Over the last three years the United States has given much lip service and some $800 million a year to African countries undertaking democratic and free market reforms, but most of the real assistance has been left to multilateral organizations. The biggest player by far is the World Bank. It puts in 20 percent of all multilateral funding, writes 80 percent of the new rules—called “conditionalities”—and controls nearly all data coming out of Africa.
Thirty-three countries have adopted what has long been perhaps the West’s most controversial policy in Africa: the economic reform packages of the International Monetary Fund and the World Bank. Friends of these “structural adjustment programs” deem them “necessary medicine,” “a way out of marginalization” or “good discipline.” But critics are far less sanguine, alternately referring to the often draconian mix of currency devaluation, price-subsidy elimination and fiscal austerity as “enslavement by the north of the south” or “an over-draft for bankrupt economies.”
The structural adjustment programs are now more than a decade old, which is unfortunate, since they were supposed to have died victorious by age six. Their record remains mixed. What they have achieved is breaking the protective membrane that the kleptocratic oligarchy grew around itself in so many African countries. What they have not achieved is any meaningful growth in private investment.

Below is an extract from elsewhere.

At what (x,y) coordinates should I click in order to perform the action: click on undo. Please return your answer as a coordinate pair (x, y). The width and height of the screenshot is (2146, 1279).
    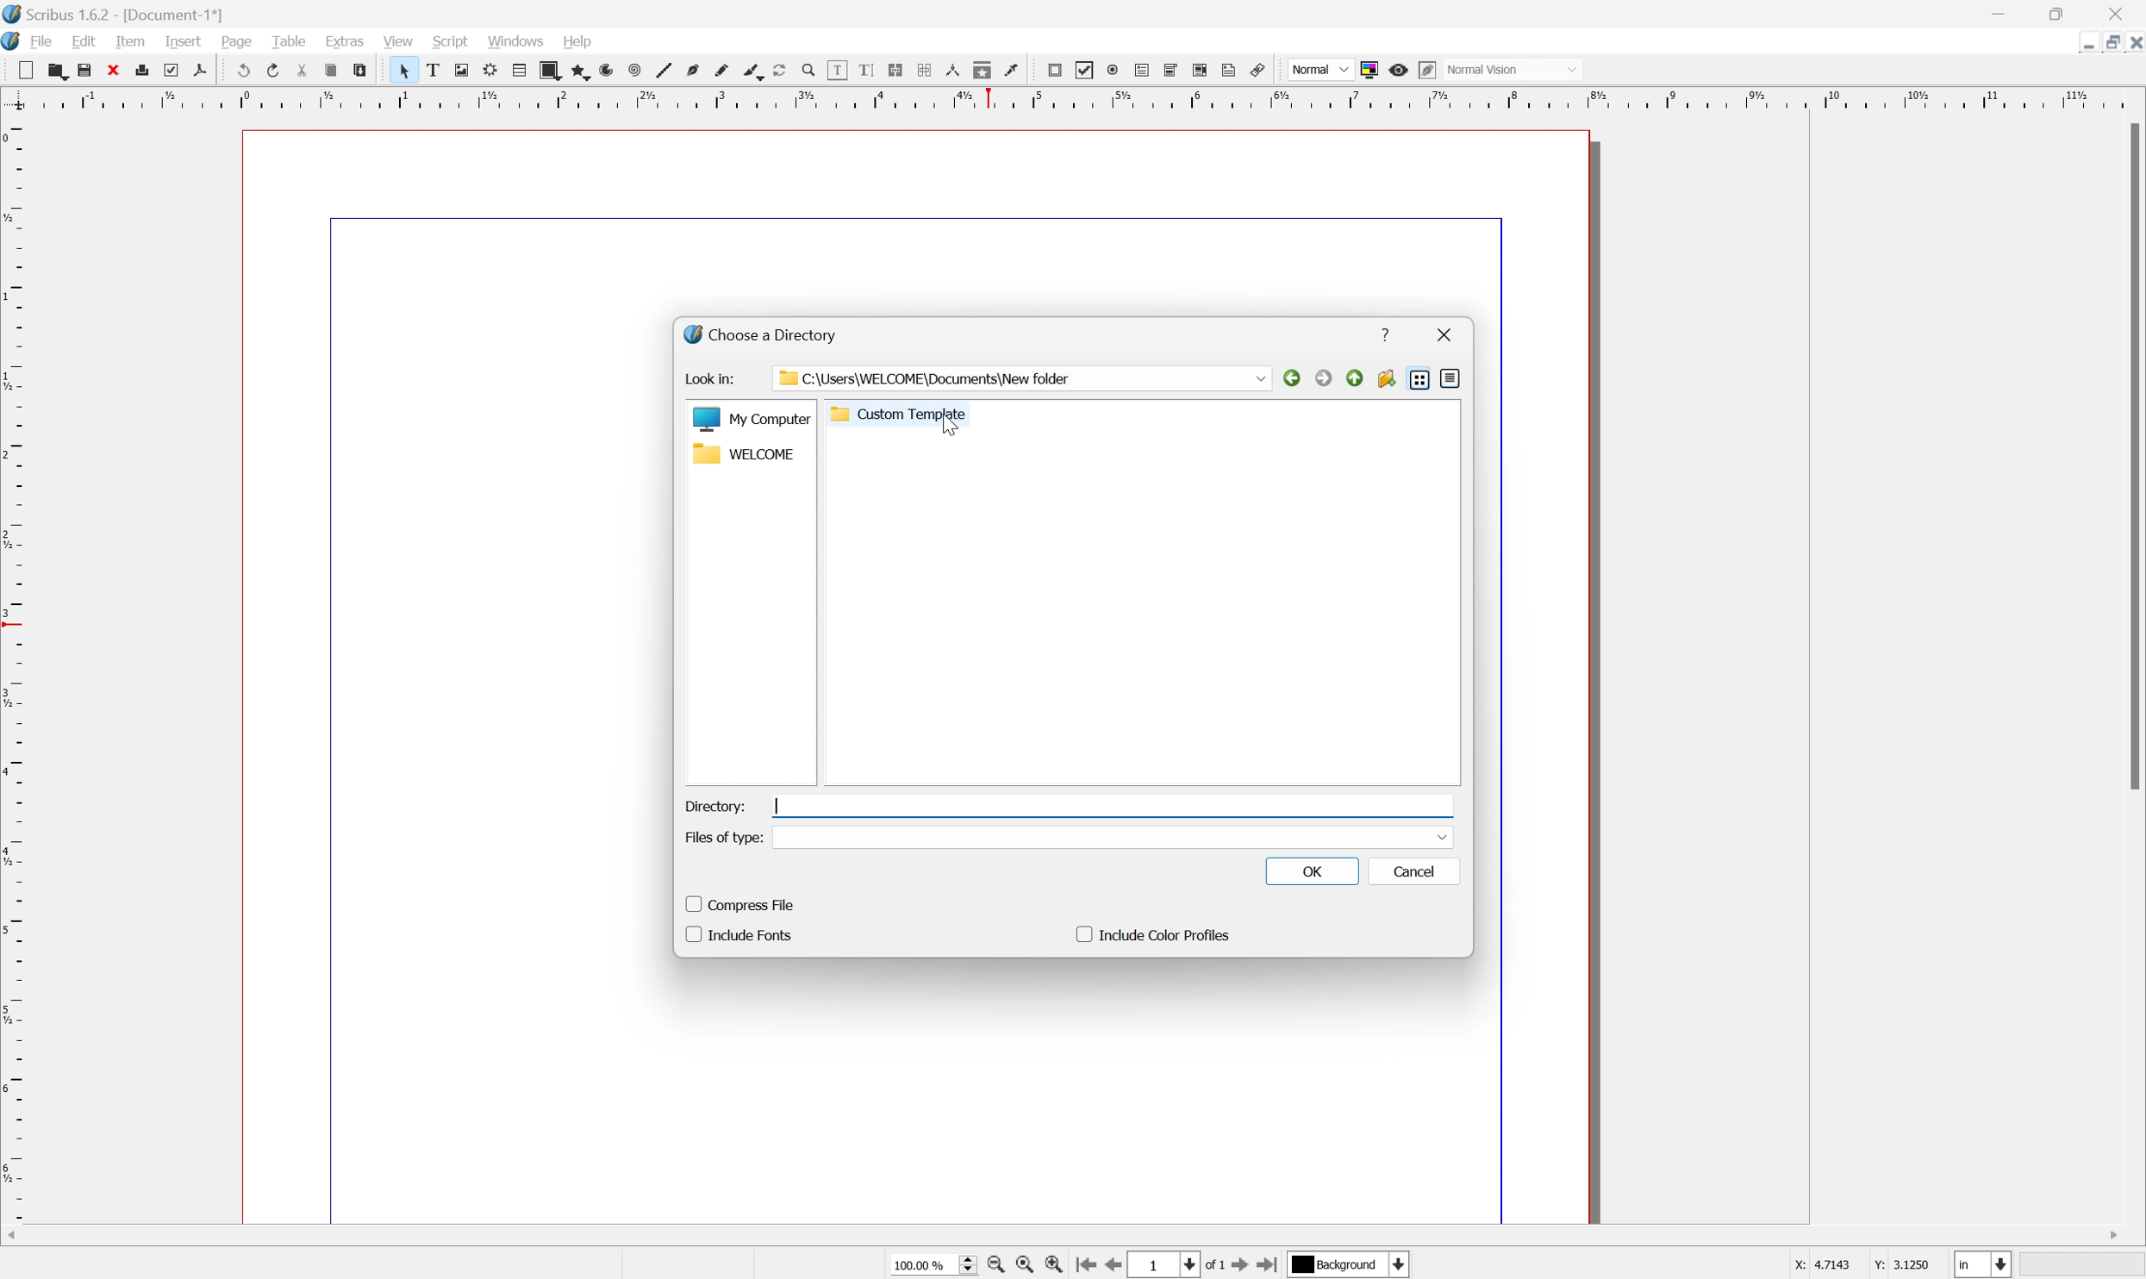
    Looking at the image, I should click on (240, 70).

Lack of infrastructure has long been a problem that discouraged capital investment in Africa. And even stable African governments continue to be a problem as well, often changing the economic rules of the game to suit their whim. Yet the most devastating condition spooking direct foreign investment, as well as repatriation of Africa’s own flight capital, is the continent’s accelerating instability—fueled by the social hardships exacerbated by the structural adjustment programs and mounting tensions surrounding political transitions. These ever-broader gyrations of Africa’s already wobbly political structures have destroyed what little remains of a viable business climate on the continent.

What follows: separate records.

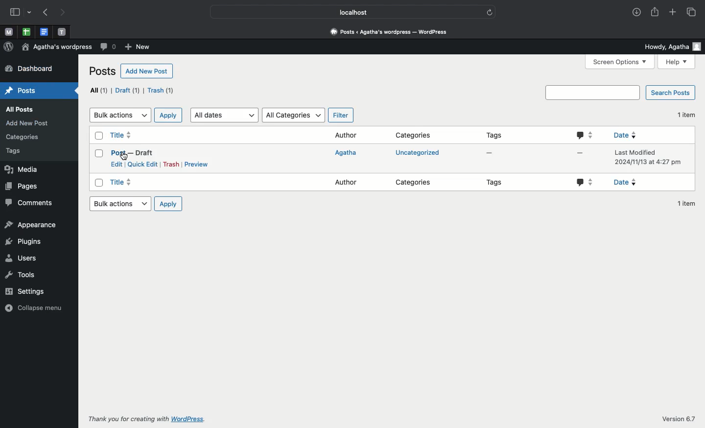  I want to click on Bulk actions, so click(119, 204).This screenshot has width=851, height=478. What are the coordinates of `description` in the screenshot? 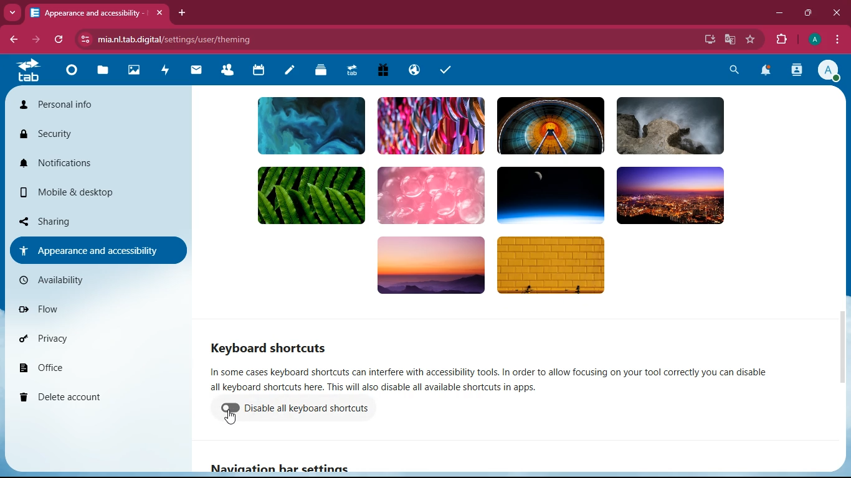 It's located at (505, 379).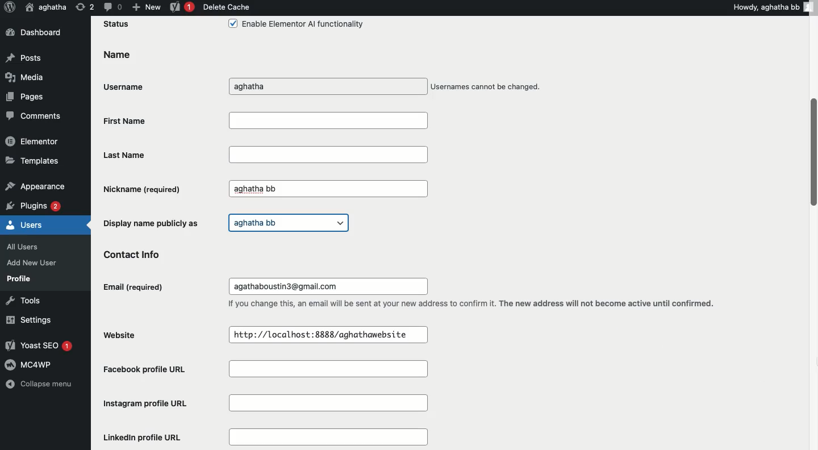 This screenshot has width=818, height=450. What do you see at coordinates (254, 189) in the screenshot?
I see `aghatha bb` at bounding box center [254, 189].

The result is a sharply declining GDP per capita across sub-Saharan Africa, as economic production is unable to keep ahead of population growth. Moreover, by 1991 sub-Saharan external debt had risen to $178 billion, while the ability to pay that debt continues to decline. Returns from exports—the vast majority being primary commodities—dropped by $50 billion, despite average 2.5 percent yearly increases in export volume. Since the World Bank has been busy improving agricultural infrastructure for export crops all over the southern part of the globe, it must get some credit for plummeting commodity prices. Economists are now urging the bank to reduce aid given to rehabilitating commodities and extracting minerals in favor of funding better mixed economies.
Bank officials have admitted for years that reform is moving more slowly in Africa than anyone expected and, frankly, they are growing tired of apologizing for it. “We’re a bank. Aid is a game for losers,” one exasperated bank staffer explained. “You need private investment and a net repatriation of flight capital. We’ve seen some increased investment and a net repatriation of $300 million. The sails are tightened but there’s no wind. There’s a global recession.”
Studies of Frustrated Reform
Zambia and Ghana are two striking examples of the kinds of contradiction and hardship that have accompanied African efforts at economic and political reform.
Zambian President Frederick Chiluba, voted into office at the end of 1991 in a model multipary election, spent 1992 trying to run a democratic government according to the dictates of structural adjustment—with an incredibly devalued local currency and scarce foreign exchange. In his first nine months in office the country was rocked by a record 56 strikes by workers demanding that his government resign because of increasing privation. Since November 1991 the price of Zambia’s food staple maize meal has risen 1,000 percent; wages are down an average 30 percent. Yet Chiluba’s government plans to press ahead with cutting 50,000 civil servant jobs, much to the chagrin of the labor union movement Chiluba used to lead. Crime is now rampant on the streets of the capital city, Lusaka.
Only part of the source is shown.